LifeCanvas has a platform for the detection and quantification of c-FOS expression across entire brain volumes using active immunostaining and light-sheet imaging of cleared, SHIELD-preserved samples (Figure 4). Once imaged, cell locations are detected with a convolutional neural network and mapped to brain regions by registering the imaged brain with the Allen Brain Reference Atlas. This enables rapid quantification of a per-area activity map across the entire mouse brain. The combination of basic knowledge and research on the role of c-FOS alongside cutting-edge technologies developed at LifeCanvas will continue to drive the groundbreaking neuroscience discoveries of the future.
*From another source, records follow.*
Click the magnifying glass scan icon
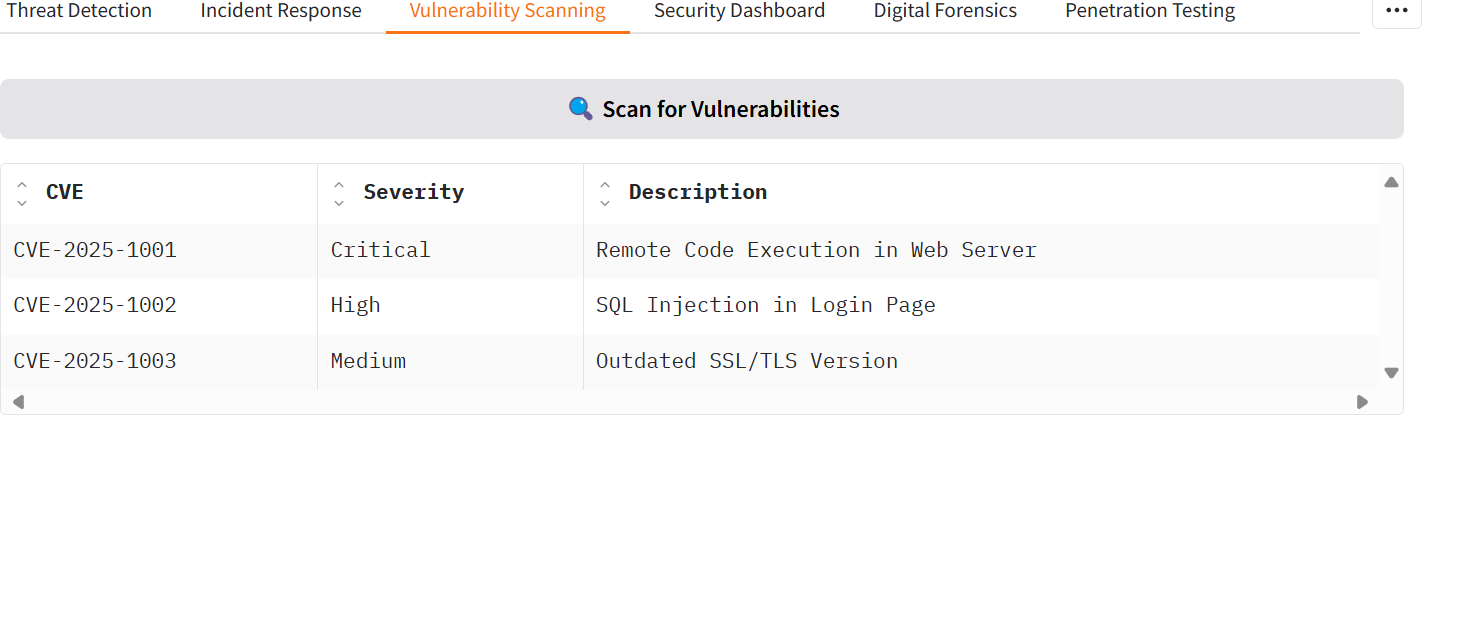The image size is (1478, 621). click(x=580, y=109)
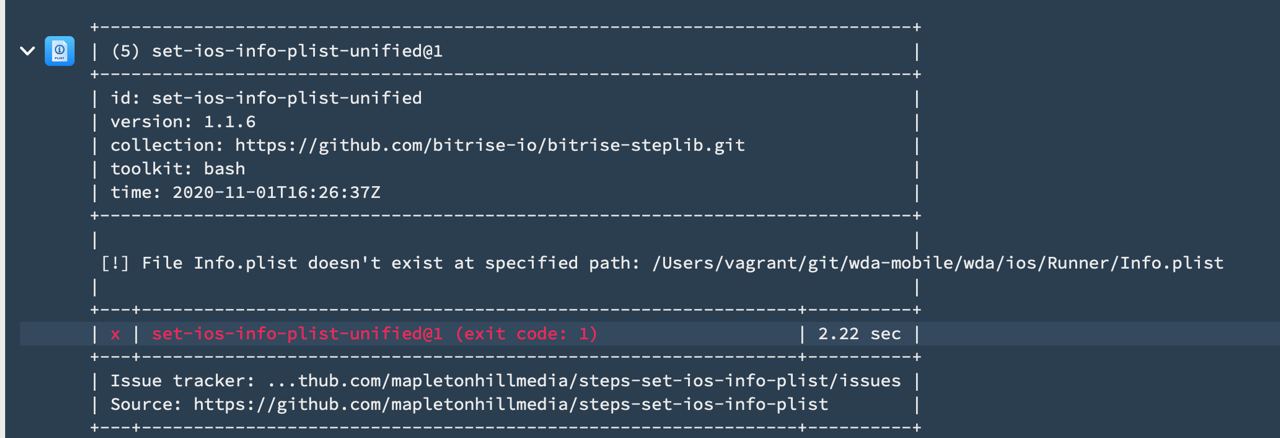Screen dimensions: 1280x438
Task: Open the Source github.com/mapletonhillmedia link
Action: click(511, 404)
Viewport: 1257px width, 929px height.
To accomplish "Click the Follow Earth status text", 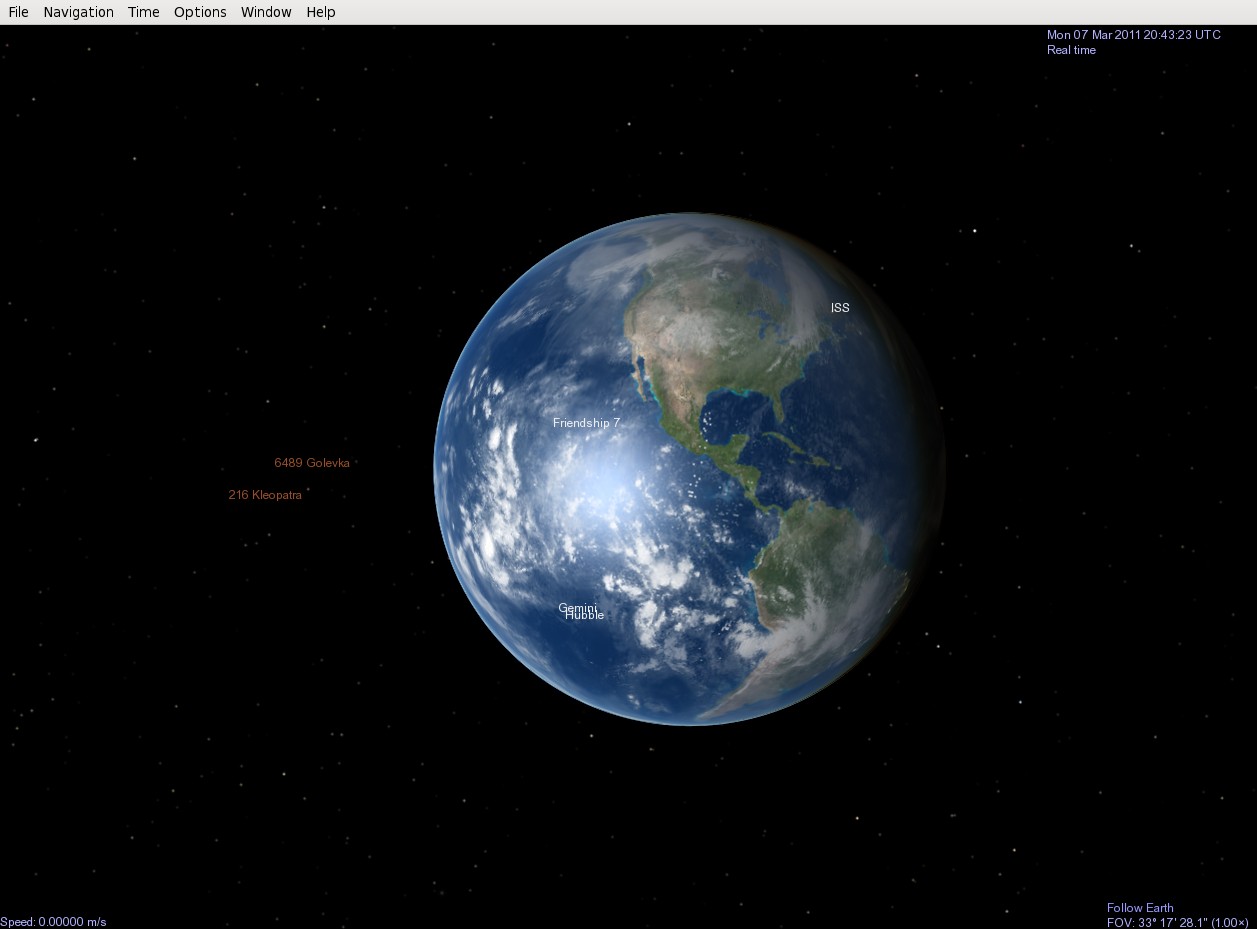I will coord(1140,908).
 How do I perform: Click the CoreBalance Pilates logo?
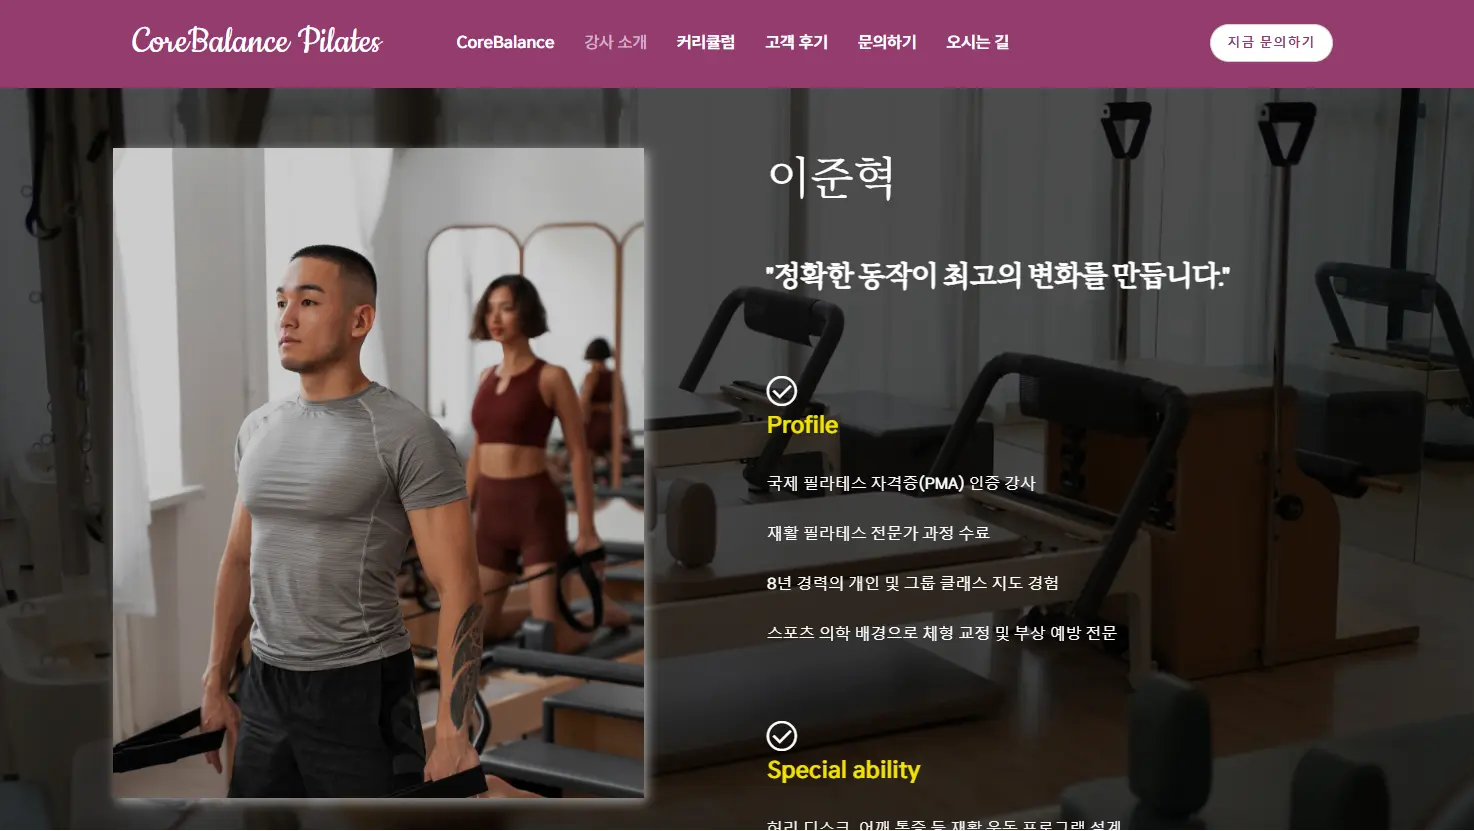point(257,41)
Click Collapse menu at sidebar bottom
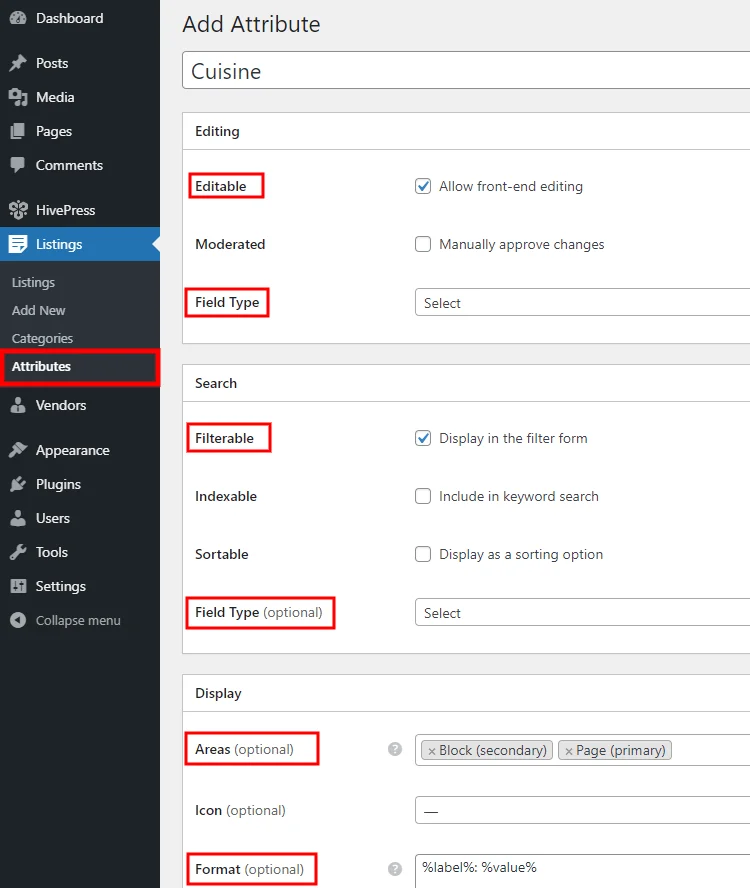750x888 pixels. click(x=65, y=620)
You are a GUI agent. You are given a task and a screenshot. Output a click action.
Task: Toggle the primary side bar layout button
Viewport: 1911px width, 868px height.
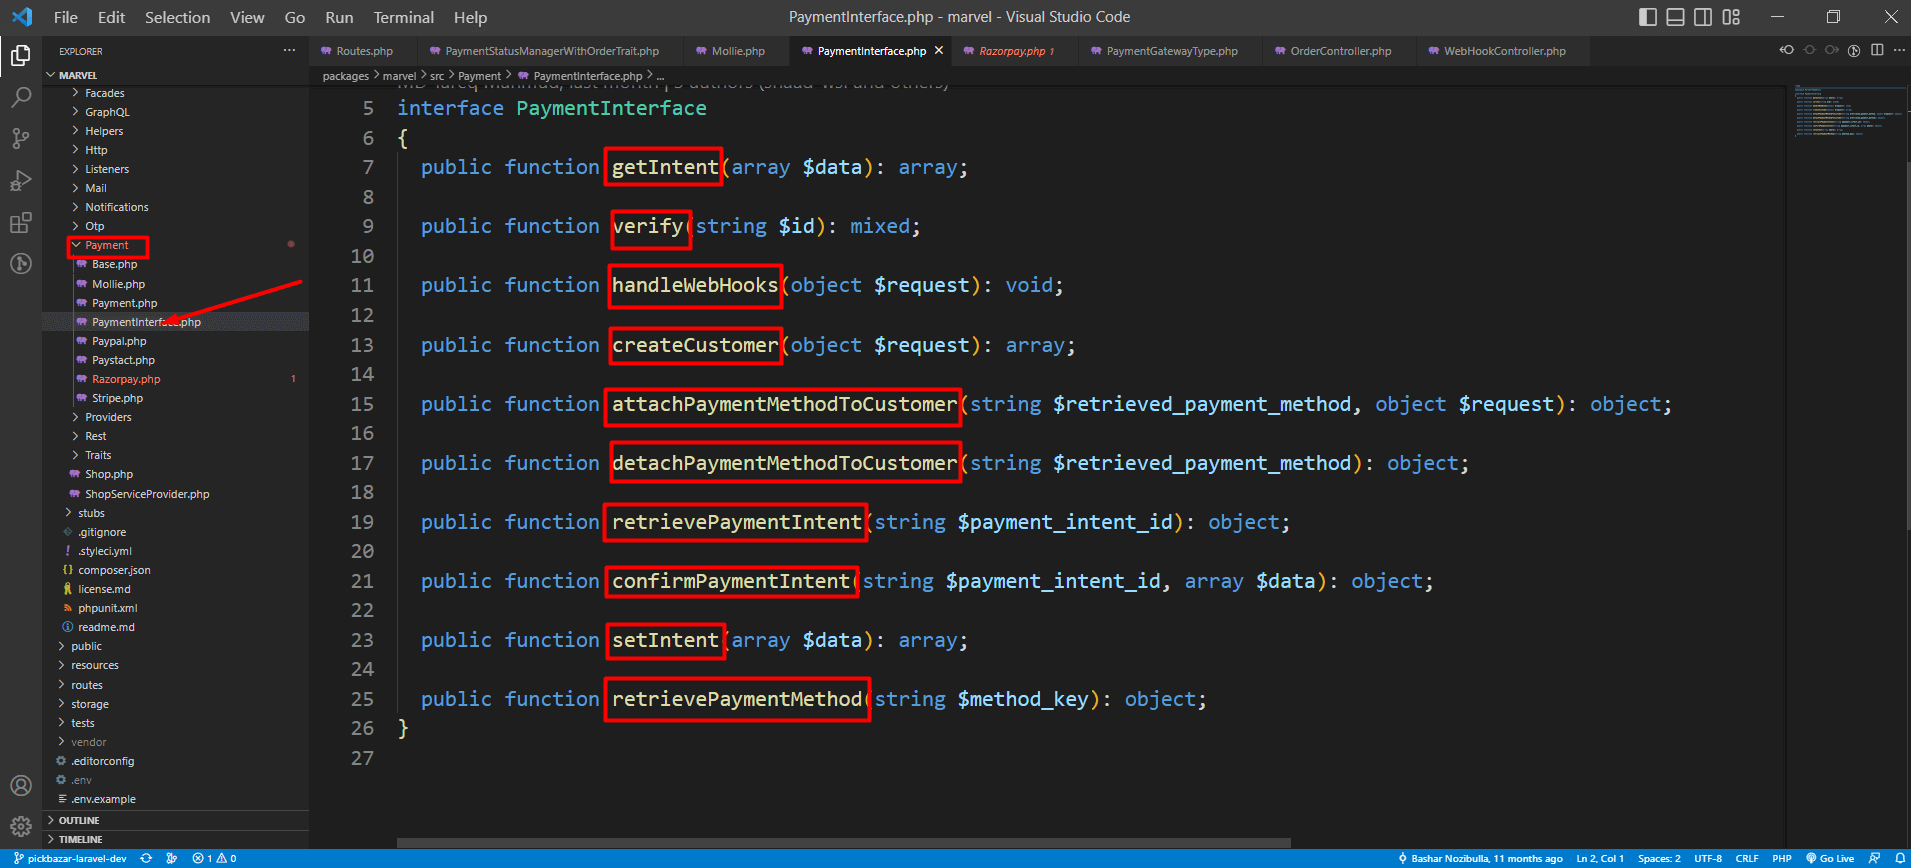[1648, 17]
Figure 4: Localization of c-FOS expression in the murine brain. Left: An image stack captures the hippocampus and cortex in the sagittal plane of a mouse brain left hemisphere stained with anti-c-FOS. These images were acquired with SmartSPIM at 3.6X magnification and 4 µm z-step. Scale bar 500 µm. Middle: Heatmap of cell density by region in mouse brain hemisphere stained with anti-c-FOS, generated with SmartAnalytics. Right: Histogram of cell density by region in the same c-FOS stained hemisphere, generated by SmartAnalytics.